Collected data entries:

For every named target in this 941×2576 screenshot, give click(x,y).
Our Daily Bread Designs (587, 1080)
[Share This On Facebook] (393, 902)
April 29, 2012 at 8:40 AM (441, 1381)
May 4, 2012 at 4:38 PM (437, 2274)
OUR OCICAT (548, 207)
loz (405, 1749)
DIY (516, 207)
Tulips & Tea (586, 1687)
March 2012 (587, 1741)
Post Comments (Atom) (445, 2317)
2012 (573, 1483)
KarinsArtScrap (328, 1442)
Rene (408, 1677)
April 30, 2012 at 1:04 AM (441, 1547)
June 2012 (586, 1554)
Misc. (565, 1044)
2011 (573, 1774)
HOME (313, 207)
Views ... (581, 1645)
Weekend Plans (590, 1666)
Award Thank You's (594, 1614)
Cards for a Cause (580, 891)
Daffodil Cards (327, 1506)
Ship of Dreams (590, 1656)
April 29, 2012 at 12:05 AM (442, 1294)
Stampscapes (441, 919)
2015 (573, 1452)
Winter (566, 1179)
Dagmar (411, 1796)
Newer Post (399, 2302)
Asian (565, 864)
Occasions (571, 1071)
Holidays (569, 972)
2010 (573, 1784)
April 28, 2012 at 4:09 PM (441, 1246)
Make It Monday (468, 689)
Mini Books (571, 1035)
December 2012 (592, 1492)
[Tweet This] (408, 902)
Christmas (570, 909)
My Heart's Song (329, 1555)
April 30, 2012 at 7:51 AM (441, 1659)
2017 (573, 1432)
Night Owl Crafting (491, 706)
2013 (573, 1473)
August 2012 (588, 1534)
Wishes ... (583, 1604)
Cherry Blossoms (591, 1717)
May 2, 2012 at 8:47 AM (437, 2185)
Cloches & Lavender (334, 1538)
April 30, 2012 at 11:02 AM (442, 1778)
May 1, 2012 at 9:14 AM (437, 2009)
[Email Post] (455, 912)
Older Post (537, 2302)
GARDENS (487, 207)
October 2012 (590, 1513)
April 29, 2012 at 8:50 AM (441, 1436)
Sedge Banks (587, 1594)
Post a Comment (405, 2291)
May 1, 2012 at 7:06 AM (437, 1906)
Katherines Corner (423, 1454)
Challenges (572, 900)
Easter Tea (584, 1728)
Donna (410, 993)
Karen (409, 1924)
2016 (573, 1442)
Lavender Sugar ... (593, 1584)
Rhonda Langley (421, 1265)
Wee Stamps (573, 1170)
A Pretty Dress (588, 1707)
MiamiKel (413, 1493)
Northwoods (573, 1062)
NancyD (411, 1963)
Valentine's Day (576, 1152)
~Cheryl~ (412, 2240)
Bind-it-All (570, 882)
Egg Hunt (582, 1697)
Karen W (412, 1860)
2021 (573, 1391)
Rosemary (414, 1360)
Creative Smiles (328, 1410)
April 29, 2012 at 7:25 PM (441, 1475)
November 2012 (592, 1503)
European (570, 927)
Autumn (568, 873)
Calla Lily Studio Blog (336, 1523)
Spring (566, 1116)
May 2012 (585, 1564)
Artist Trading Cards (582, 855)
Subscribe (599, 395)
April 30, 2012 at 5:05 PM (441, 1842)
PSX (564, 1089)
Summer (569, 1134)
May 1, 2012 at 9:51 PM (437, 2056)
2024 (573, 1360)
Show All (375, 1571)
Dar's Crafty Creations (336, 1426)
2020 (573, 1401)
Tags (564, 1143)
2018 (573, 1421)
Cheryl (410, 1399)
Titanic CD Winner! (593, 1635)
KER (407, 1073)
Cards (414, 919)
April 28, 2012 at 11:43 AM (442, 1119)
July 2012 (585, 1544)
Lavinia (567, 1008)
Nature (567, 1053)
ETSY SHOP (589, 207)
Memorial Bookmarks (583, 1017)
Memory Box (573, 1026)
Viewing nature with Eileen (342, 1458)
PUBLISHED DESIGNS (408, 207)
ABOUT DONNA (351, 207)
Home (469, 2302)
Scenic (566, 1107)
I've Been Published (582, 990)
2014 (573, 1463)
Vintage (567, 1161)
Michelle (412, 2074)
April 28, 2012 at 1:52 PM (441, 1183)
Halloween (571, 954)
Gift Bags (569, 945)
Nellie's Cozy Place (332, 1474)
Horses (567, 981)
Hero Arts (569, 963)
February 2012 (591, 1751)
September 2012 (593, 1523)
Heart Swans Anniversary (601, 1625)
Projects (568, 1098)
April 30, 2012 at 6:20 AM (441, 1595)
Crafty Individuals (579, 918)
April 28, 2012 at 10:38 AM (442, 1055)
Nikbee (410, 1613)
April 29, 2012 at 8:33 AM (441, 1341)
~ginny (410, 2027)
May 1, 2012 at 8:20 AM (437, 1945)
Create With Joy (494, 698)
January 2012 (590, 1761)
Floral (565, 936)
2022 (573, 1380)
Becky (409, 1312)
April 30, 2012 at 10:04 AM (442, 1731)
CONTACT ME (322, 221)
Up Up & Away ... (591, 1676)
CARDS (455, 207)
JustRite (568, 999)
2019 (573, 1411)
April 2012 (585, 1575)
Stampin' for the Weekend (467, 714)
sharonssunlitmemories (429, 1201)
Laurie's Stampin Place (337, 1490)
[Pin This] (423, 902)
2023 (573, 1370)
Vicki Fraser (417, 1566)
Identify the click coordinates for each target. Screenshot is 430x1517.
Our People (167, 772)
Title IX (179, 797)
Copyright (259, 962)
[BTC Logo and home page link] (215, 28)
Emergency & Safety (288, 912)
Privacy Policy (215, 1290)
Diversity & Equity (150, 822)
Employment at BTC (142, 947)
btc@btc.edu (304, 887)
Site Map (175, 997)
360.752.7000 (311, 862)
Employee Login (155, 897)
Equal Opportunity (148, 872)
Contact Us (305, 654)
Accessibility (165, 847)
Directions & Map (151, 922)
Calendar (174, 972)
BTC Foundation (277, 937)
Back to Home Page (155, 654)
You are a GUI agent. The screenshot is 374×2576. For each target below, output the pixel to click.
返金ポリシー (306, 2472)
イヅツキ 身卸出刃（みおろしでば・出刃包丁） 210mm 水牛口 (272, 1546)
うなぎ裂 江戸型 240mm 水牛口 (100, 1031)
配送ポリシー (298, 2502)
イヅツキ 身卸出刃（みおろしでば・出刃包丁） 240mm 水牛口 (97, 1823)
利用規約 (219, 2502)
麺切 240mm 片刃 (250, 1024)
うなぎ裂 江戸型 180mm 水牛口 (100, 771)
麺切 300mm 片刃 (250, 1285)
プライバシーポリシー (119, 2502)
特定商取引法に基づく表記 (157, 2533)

• **Exercise brief**
When you reach the line holding "April 29, 2012 at 8:33 AM (441, 1341)" in the records above, begin reproducing exactly, stop after the line holding "sharonssunlitmemories (429, 1201)", and output nothing else.

• **Finished task**
April 29, 2012 at 8:33 AM (441, 1341)
~ginny (410, 2027)
May 1, 2012 at 8:20 AM (437, 1945)
Create With Joy (494, 698)
January 2012 (590, 1761)
Floral (565, 936)
2022 (573, 1380)
Becky (409, 1312)
April 30, 2012 at 10:04 AM (442, 1731)
CONTACT ME (322, 221)
Up Up & Away ... (591, 1676)
CARDS (455, 207)
JustRite (568, 999)
2019 (573, 1411)
April 2012 (585, 1575)
Stampin' for the Weekend (467, 714)
sharonssunlitmemories (429, 1201)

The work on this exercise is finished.